Quando Luís Montenegro agendou um congresso extraordinário para este sábado, no Complexo Municipal dos Desportos de Almada, tinha em mente debater os estatutos do partido (sem revisão desde 2012). A crise política e as eleições legislativas antecipadas para março renovaram a importância do encontro, em que o principal foco passou a ser a estratégia para chegar ao poder, depois de março, aproveitando a ocasião para tirar uma fotografia de família, em que todos aparecessem sorridentes. O líder pediu um partido unido, responsável, moderado, focado nos problemas dos portugueses e a ambição de governar o país novamente falou mais alto, amolecendo os críticos e desvalorizando as dificuldades dos sociais democratas em descolar nas sondagens, mas não – o partido não está a falar a uma só voz. Embora tenha feito um grande esforço nesse sentido.

Tarefa indicada 1: Reescreva em forma de lista, com os factos principais, o parágrafo do excerto sobre o congresso extraordinário que começa por "Quando Luís Montenegro agendou".
Tarefa indicada 2: Devolva sem alterações o trecho do excerto sobre o congresso extraordinário desde "Quando Luís Montenegro" até "esforço nesse sentido.".

Dados:
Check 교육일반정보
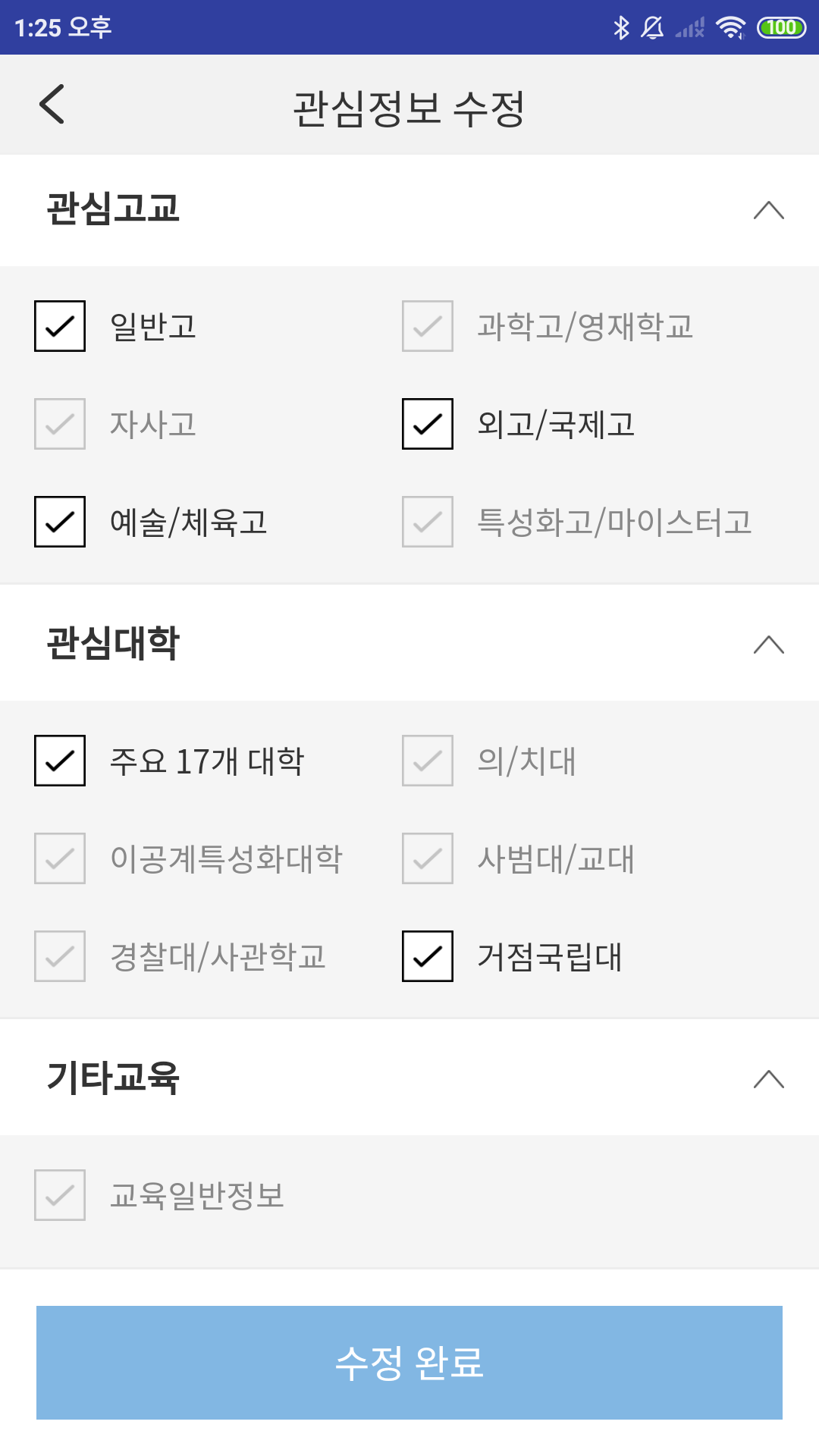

Resposta completa 1:
- Luís Montenegro agendou um congresso extraordinário para este sábado, no Complexo Municipal dos Desportos de Almada, para debater os estatutos do partido, sem revisão desde 2012.
- A crise política e as legislativas antecipadas para março mudaram o foco do encontro para a estratégia de chegar ao poder depois de março. O encontro serviu também para tirar uma fotografia de família com todos sorridentes.
- O líder pediu um partido unido, responsável, moderado e focado nos problemas dos portugueses.
- A ambição de voltar a governar falou mais alto. Amoleceu os críticos e desvalorizou as dificuldades dos sociais-democratas em descolar nas sondagens.
- Apesar de um grande esforço nesse sentido, o partido não está a falar a uma só voz.

Resposta completa 2:
Quando Luís Montenegro agendou um congresso extraordinário para este sábado, no Complexo Municipal dos Desportos de Almada, tinha em mente debater os estatutos do partido (sem revisão desde 2012). A crise política e as eleições legislativas antecipadas para março renovaram a importância do encontro, em que o principal foco passou a ser a estratégia para chegar ao poder, depois de março, aproveitando a ocasião para tirar uma fotografia de família, em que todos aparecessem sorridentes. O líder pediu um partido unido, responsável, moderado, focado nos problemas dos portugueses e a ambição de governar o país novamente falou mais alto, amolecendo os críticos e desvalorizando as dificuldades dos sociais democratas em descolar nas sondagens, mas não – o partido não está a falar a uma só voz. Embora tenha feito um grande esforço nesse sentido.